Mark Dunn explains…
For some time now, Laila Ellmoos and I have been talking up Sydney’s history on the radio. In fact we started doing this in June 2008 on Fbi 94.5 fm. It will be seven years this week since we first went on air, taking over the segment Scratching Sydney’s Surface when the previous presenter found it all a bit much.
Every Friday at 8.15am, either Laila or I (we alternate) have a 15 minute chat with the host about an aspect, a person, a building, an event, an issue, a structure, an idea or a theory concerning Sydney’s history: 259 different topics so far. The station is a community station aimed at a youth market, (typically 18-30 year olds, although the ages bleed out on both sides of that bracket), so the history is targeted at an audience who have not had a great deal of exposure to the intricacies and complexities of Sydney’s past.

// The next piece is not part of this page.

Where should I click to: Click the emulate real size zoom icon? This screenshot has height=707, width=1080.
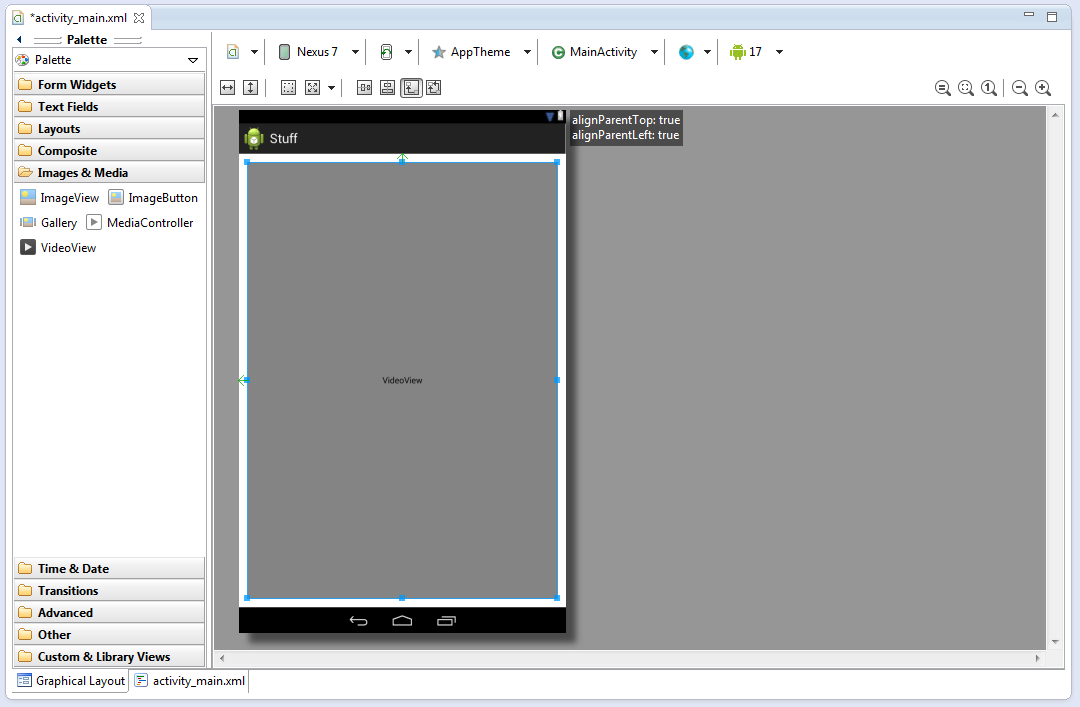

That’s why we present the segment as a conversation with the host rather than a 15-minute lecture. While we have some structure of how we will go in our own minds, it is often the questions from the host that direct the overall piece. Keeping the story flowing and keeping it easy to follow are the keys to success in this format. These are skills that we have learnt; they are vital to public historians more generally. The ability to take complex ideas and explain them back to an audience without the knowledge you have is fundamental to making the whole thing work.
The segment is linked to a blog that we update each week after the show. The blog allows us to explore the topic in a little more depth, provide links to our sources, to include photos and images, and to respond to listeners or followers who have questions or comments afterwards. To date we have uploaded 236 posts to this site, with an average of about 1500 views per week.
It is an interesting challenge to present something new on Sydney every week. Both Laila and I have worked on many hundreds of sites and projects about Sydney in our roles as public historians in heritage and public service. However, as we all know, not all that we do is as interesting in the retelling as it first appears. The segment allows us to repackage some of the sites we now take for granted through our work and present them to an audience who often know very little, if anything, about it.
A recent example was the story of Sydney’s ghost railway tunnels at St James and Central. Listeners were fascinated that an unseen cityscape exists beneath their feet and places that they trudged past each day. An earlier post on the gangster Chow Hayes still generates the most comments, with well over 150 so far, mainly from people who were related to him or his victims. The comments section has become a de-facto family history network for Sydney’s criminally related!
Radio is a great medium to present history on. It is freely available, widely disseminated and accessible in more formats, allowing us to get into the heads of a huge audience every week.
Tune in and log on here https://scratchingsydneyssurface.wordpress.com/
Thanks Mark and congratulations to you and Laila on seven years of broadcasting. Reckon it could be worth doing a CPD session on these skills. My employer (NTSCORP) is getting a monthly segment on Koori Radio soon and we have a lot to learn.